Joined: 16 May 2007 Posts: 6 Topics: 2 Location: United Kingdom
Posted: Thu Jul 05, 2007 7:07 am Post subject: Parse in DFSORT
I have a number of requirements for parsing comma separated value(CSV) files sourced from other platforms on the mainframe, and vice versa.
The Smart DFSORT Tricks documents Deconstruct and reconstruct csv records, so I am now trying to evaluate if this is a good option as opposed to SELCOPY or PL/1. COBOL is not an option.
The latter approaches (SELCOPY, PL/1) would mean developing utilities (CSV->formatted, formatted-> CSV), such that they are supplied data structures (to support multi record files). Implementing a new transformation requirement would then mean simply supplying the data structure(s).
Using the DFSORT option would mean creating new DFSORT statements to parse the file in question, but without the once off utility development overhead.
I have tried some simple parsing, but have hit an issue that is not blindingly obvious from the DFSORT documentation.
The basic rules of the files are
Quotes will surround data values that contain commas or quotes.
Quotes in data values will be doubled up, but count as one.
The example I have tried looks like this, where the first two bytes are the record type
01,"THIS,IS RECORD ONE"
02,"THIS,IS RECORD TWO","WITH EXTRA DATA""ADDED"""
in an attempt to get this
01THIS,IS RECORD ONE
02THIS,IS RECORD TWO WITH EXTRA DATA"ADDED"
These statements (excuse the format, which looks fine in the post window)
Joined: 16 May 2007 Posts: 6 Topics: 2 Location: United Kingdom
Posted: Thu Jul 05, 2007 8:14 am Post subject:
Kolusu,
Pairs of quotes removed (", as opposed to apostrophe ') , to be replaced by one.
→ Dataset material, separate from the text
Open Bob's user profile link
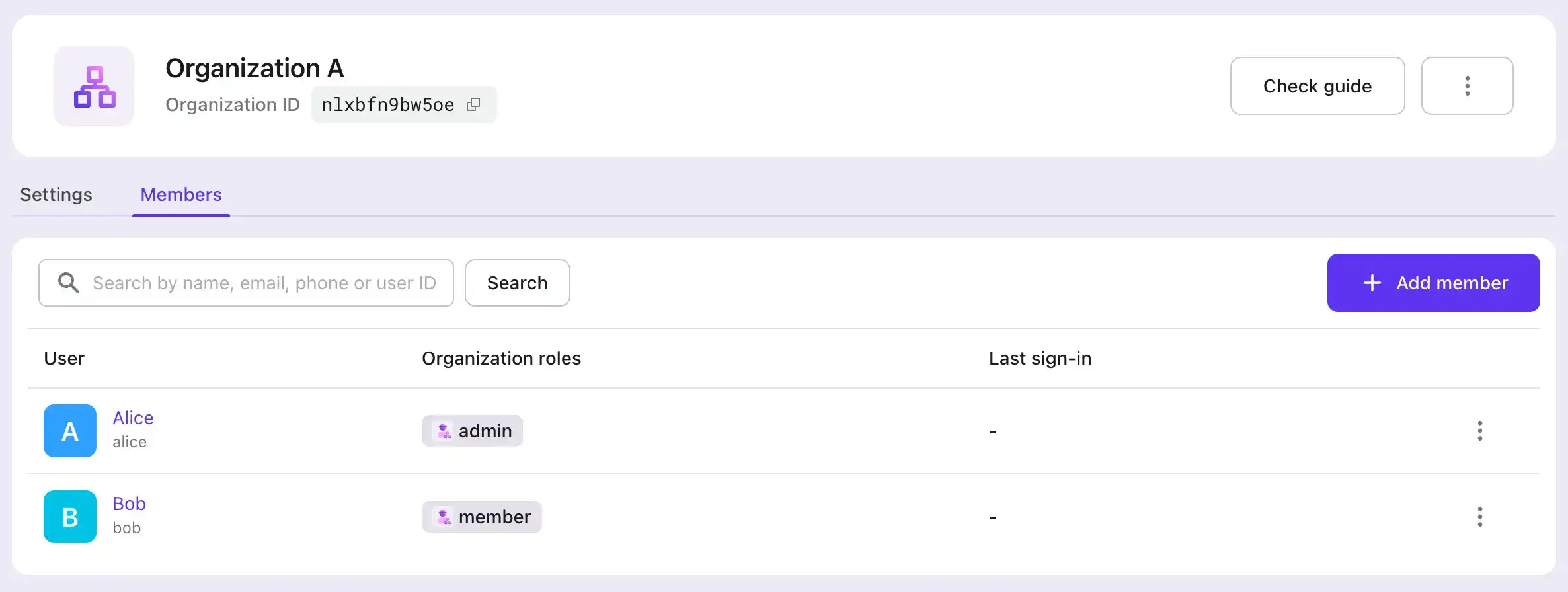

A double quote represents one quote of real data when they are delimited by a pair of quotes. Delimiting quotes are required when the value can have a comma in it. (which makes csv files easy to parse and explain !)
i.e.
from this
02,"THIS,IS RECORD TWO","WITH EXTRA DATA""ADDED"""
to this (as the quote is real data, not a form of delimeter)
02THIS,IS RECORD TWO WITH EXTRA DATA"ADDED"
not this
02THIS,IS RECORD TWO WITH EXTRA DATA""ADDED"" _________________ Gordon Taylor
Joined: 20 Oct 2006 Posts: 1411 Topics: 26 Location: germany
Posted: Thu Jul 05, 2007 9:52 am Post subject:
gordon,
ok, real problem is that the input files are not going to change. thus my suggestion was dumb, even if it would work.
how about parsing on both INREC and OUTREC?
your real problem is that you are parsing for commas outside double-quote pairs and then are parsing double-double-quotes to become single-double-quotes.
It should be possible without having to identify the record type.
No, I have no idea how to do it with DFSORT. Is REXX not an allowable solution? _________________ Dick Brenholtz
American living in Varel, Germany
Joined: 02 Dec 2002 Posts: 1618 Topics: 31 Location: San Jose
Posted: Thu Jul 05, 2007 10:30 am Post subject:
Gordon,
The two example lines you gave is not much to go on in discerning all of the variations you need to handle or the "rules" to follow.
I assume that the record contains one or two strings enclosed in quotes. Can there be more than two strings in a record?
Does the 01 mean there's only one string?
Does the 02 mean there's two strings?
Can there be an 03, etc?
It appears that string2 can have a value enclosed in quotes within it - can it have more than one value enclosed in quotes? Can string1 have one or more values enclosed in quotes?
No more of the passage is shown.